Р.Ш.: Возможно, мы могли бы остановиться на примере спорта, который нас на некоторое время объединил, поскольку, я думаю, он позволяет понять, какие структуры габитуса делают возможным столкновение без варварства, состязание — без риска для жизни, и одновременно с этим такой пример дает возможность уточнить само понятие поля. Ибо, как ты уже сказал, функционирование габитуса зависит не только от его внутренней структуры, но также от поля, в котором он реализуется, поскольку, если состояние поля изменится, тот же самый габитус станет действовать иначе. Думаю, что понятие поля позволяет также мыслить в категориях прерывности. Необходимо, чтобы в научном языке были устоявшиеся понятия для обозначения пространств, мест, форм, но за этой стабильностью важны также специфические конфигурации, которые они подразумевают. Мы можем увидеть это на примере политики, показав, что она существовала всегда, но что политика, как мы ее понимаем сегодня, отсылает нас к формированию определенных правил игры в определенный момент времени. То же и в отношении спорта: мы можем сказать, что со времен майя и до сегодняшнего дня существовали физические упражнения, но то, что можно обозначить как пространство, как специфическое поле спорта, возникло параллельно с исчезновением майя. Думаю, что историческая и социологическая проблематика полностью перемешивается именно здесь — в анализе условий возникновения этих пространств, достаточно упорядоченных для того, чтобы можно было говорить о поле.
П.Б.: Да, и в этом заключается еще одно отличие моего подхода от подхода Элиаса. Думаю, что для Элиаса непрерывность важнее, чем для меня: например, мне кажется, что в упомянутом тобой примере спорта достаточно опасно восстанавливать непрерывную генеалогию, начиная с олимпийских игр античности и заканчивая сегодняшними олимпиадами, как это делают многие историки спорта.
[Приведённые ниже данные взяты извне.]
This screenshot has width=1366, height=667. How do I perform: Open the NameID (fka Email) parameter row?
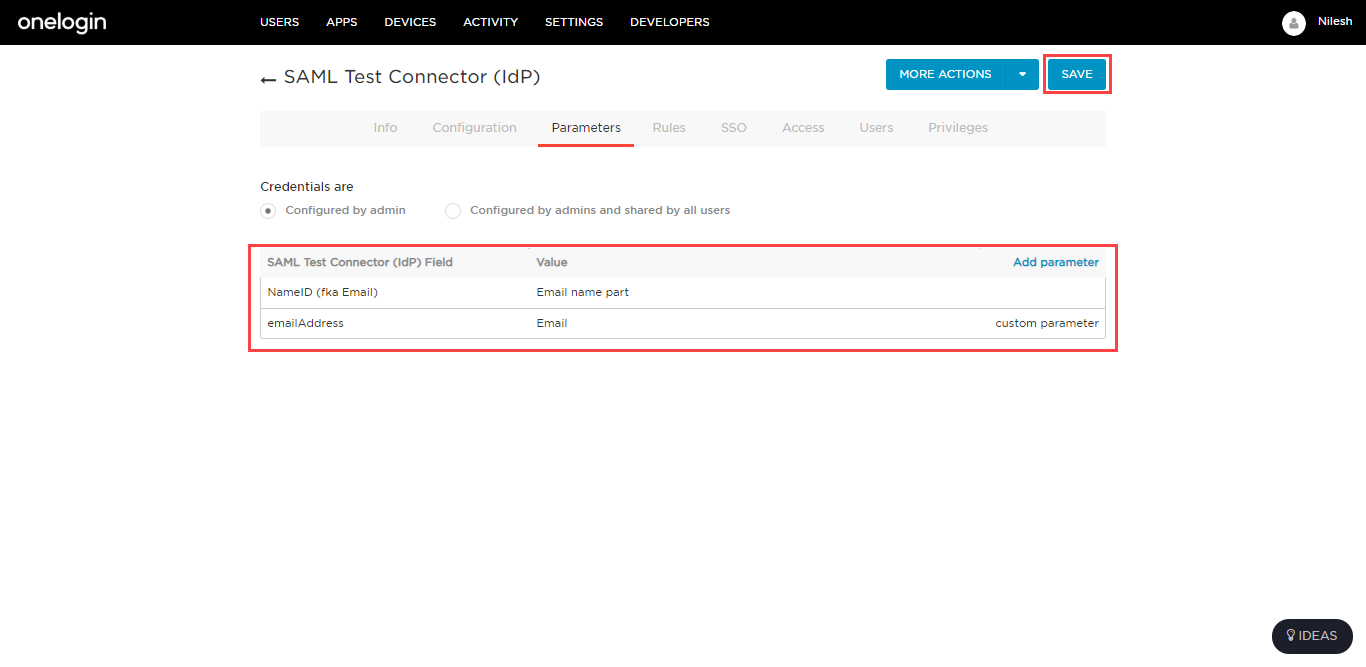[x=322, y=293]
Это мнимая преемственность, маскирующая огромные разрывы и, среди прочего, появление школьной системы, английских колледжей и boarding schools, повлиявших на формирование пространства спорта. Иначе говоря, между ритуальными играми, такими, как суль (soule [11]) и т.д., и футболом нет ничего общего. Здесь имеет место тотальный разрыв. Та же проблема, но еще более остро возникает тогда, когда мы говорим о художниках: мы употребляем одно и то же слово “художник”, одни и те же именования — “искусство”, “творчество”, “творец” и т.д., ведя речь о Пьеро делла Франческа и о Писсарро. То же самое и со словом “интеллектуал”: говоря о “средневековых интеллектуалах” [12], мы допускаем серьезный анахронизм [13]. В действительности, и здесь и там огромные разрывы и непрерывный генезис прерывности. В случае спорта эта прерывность достаточно очевидна. Современный спорт возникает достаточно внезапно в связи с интернатами…
Р.Ш.: …на рубеже XVIII и XIX веков в Англии…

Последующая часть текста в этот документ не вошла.